League member Denny Latoszewski joked that with all the quarters they were putting in the cup, he expected prime rib for the final dinner. As the cup got heavier and heavier with quarters, fellow player Tanya “Joe” Walling joked it had better be surf and turf.

On Thursday night, there was neither, but players enjoyed Walling’s molasses cookies and lemon blueberry cream cheese croissants instead.

Walling and Taylor teamed up against Latoszewski and fellow competitor Jerry Moistner.

Walling and Moistner had competed together in the American Legion Riders’ annual chili cook-off last month, where Walling took first and Moistner took second.

Walling became distracted during the game while showing off pictures of her newborn granddaughter. She mistakenly recorded a point for another team under her own team’s name, and the other players teased her about it.
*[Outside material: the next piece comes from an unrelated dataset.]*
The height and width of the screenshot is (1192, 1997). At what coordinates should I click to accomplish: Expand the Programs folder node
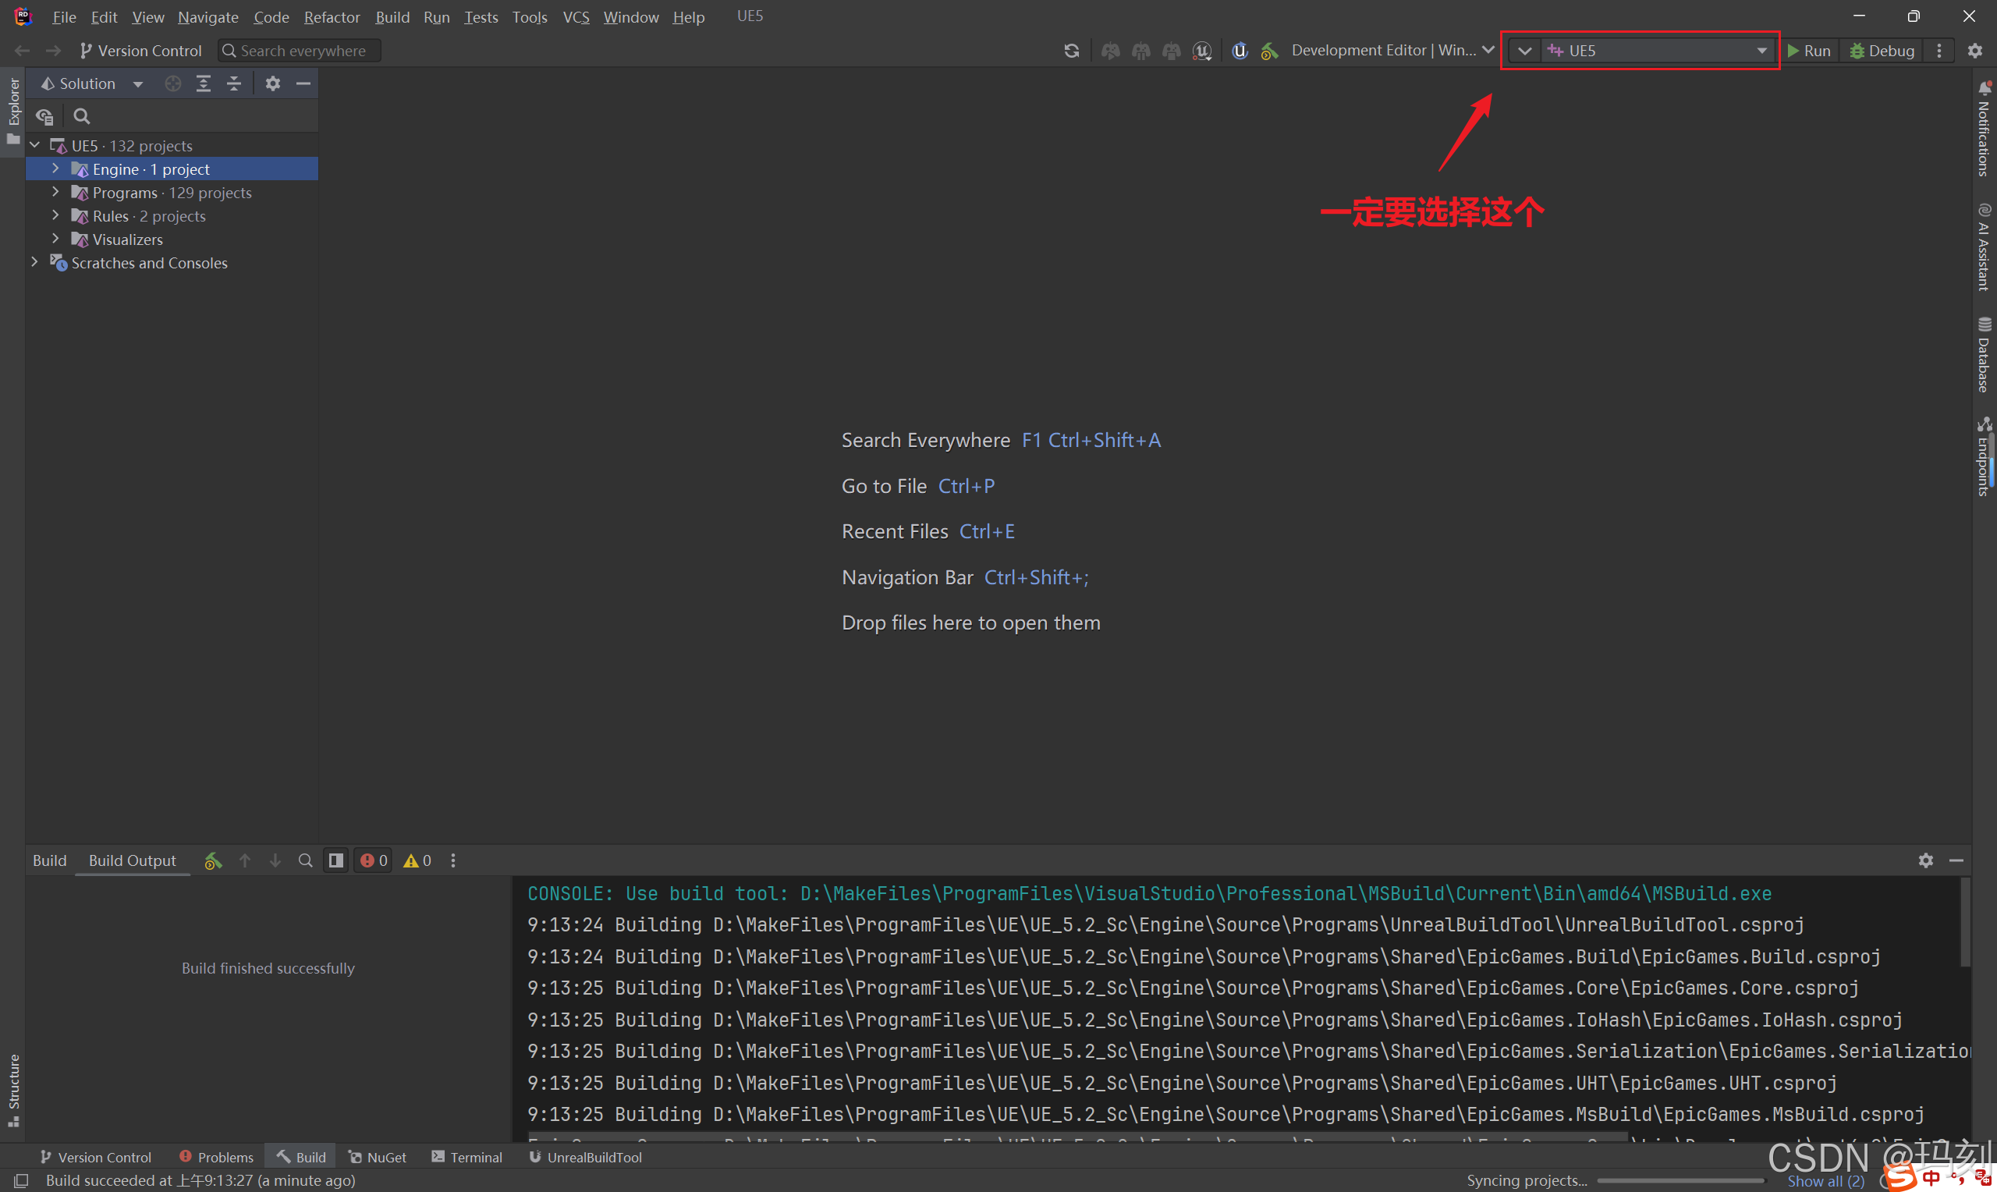[55, 193]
Ultimately, they decided one mistake was forgivable after she jokingly tried to pawn off scorekeeping on someone else.

Competition and conversation kept some teams there until after 9:00 p.m., when the post would normally have closed.

“We started out all right, then it was downhill from there,” Latoszewski said as he and Moistner were losing the final game 8-3.

“Let’s do it Joe,” Taylor said. “Finish this game.”

Taylor and Walling ended the night by winning both that game and a majority of the games they played.

“Euchre is fun. It’s a Michigan tradition,” Taylor said. “It brings people together.”